### Task objective
Edit the rows below so that every "Screen dimensions" becomes "Display size". Keep everything else the same.

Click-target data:
* start *

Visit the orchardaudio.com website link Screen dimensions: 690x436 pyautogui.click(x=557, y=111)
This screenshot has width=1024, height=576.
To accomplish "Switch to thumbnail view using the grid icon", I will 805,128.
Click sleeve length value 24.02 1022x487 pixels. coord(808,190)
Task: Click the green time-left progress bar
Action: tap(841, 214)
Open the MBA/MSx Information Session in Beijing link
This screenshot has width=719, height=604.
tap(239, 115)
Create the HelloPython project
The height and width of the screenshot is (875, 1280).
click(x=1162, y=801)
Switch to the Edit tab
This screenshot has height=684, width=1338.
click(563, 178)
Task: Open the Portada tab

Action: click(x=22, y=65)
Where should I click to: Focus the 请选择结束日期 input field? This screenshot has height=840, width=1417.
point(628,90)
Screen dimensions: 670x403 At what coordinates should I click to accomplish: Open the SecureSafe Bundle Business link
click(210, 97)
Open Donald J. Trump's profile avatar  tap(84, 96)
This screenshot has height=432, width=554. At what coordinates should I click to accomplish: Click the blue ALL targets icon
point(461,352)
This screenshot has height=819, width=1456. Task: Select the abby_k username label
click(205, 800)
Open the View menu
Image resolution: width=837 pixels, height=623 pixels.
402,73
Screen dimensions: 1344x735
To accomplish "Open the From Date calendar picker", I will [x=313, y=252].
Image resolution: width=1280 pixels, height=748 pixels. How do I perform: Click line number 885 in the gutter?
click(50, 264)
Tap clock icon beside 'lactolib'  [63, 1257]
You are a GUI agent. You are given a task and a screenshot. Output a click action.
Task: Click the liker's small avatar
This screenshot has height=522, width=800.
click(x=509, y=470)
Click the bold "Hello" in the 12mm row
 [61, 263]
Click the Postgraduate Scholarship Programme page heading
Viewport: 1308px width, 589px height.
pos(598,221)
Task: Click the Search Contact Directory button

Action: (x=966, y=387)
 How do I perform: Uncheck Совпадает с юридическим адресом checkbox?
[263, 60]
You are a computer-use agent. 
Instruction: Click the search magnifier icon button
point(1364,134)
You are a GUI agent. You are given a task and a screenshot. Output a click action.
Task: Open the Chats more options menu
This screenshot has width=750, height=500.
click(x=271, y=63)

* end *

### Exercise answer
Visit the orchardaudio.com website link Display size: 690x436 pyautogui.click(x=557, y=111)
This screenshot has width=1024, height=576.
To accomplish "Switch to thumbnail view using the grid icon", I will 805,128.
Click sleeve length value 24.02 1022x487 pixels. coord(808,190)
Task: Click the green time-left progress bar
Action: tap(841, 214)
Open the MBA/MSx Information Session in Beijing link
This screenshot has width=719, height=604.
tap(239, 115)
Create the HelloPython project
The height and width of the screenshot is (875, 1280).
click(x=1162, y=801)
Switch to the Edit tab
This screenshot has height=684, width=1338.
click(563, 178)
Task: Open the Portada tab

Action: click(x=22, y=65)
Where should I click to: Focus the 请选择结束日期 input field? This screenshot has height=840, width=1417.
point(628,90)
Display size: 670x403 At what coordinates should I click to accomplish: Open the SecureSafe Bundle Business link
click(210, 97)
Open Donald J. Trump's profile avatar  tap(84, 96)
This screenshot has height=432, width=554. At what coordinates should I click to accomplish: Click the blue ALL targets icon
point(461,352)
This screenshot has height=819, width=1456. Task: Select the abby_k username label
click(205, 800)
Open the View menu
Image resolution: width=837 pixels, height=623 pixels.
402,73
Display size: 1344x735
To accomplish "Open the From Date calendar picker", I will [x=313, y=252].
Image resolution: width=1280 pixels, height=748 pixels. How do I perform: Click line number 885 in the gutter?
click(50, 264)
Tap clock icon beside 'lactolib'  [63, 1257]
You are a GUI agent. You are given a task and a screenshot. Output a click action.
Task: Click the liker's small avatar
This screenshot has height=522, width=800.
click(x=509, y=470)
Click the bold "Hello" in the 12mm row
 [61, 263]
Click the Postgraduate Scholarship Programme page heading
Viewport: 1308px width, 589px height.
pos(598,221)
Task: Click the Search Contact Directory button

Action: (x=966, y=387)
 How do I perform: Uncheck Совпадает с юридическим адресом checkbox?
[263, 60]
You are a computer-use agent. 
Instruction: Click the search magnifier icon button
point(1364,134)
You are a GUI agent. You are given a task and a screenshot. Output a click action.
Task: Open the Chats more options menu
This screenshot has width=750, height=500.
click(x=271, y=63)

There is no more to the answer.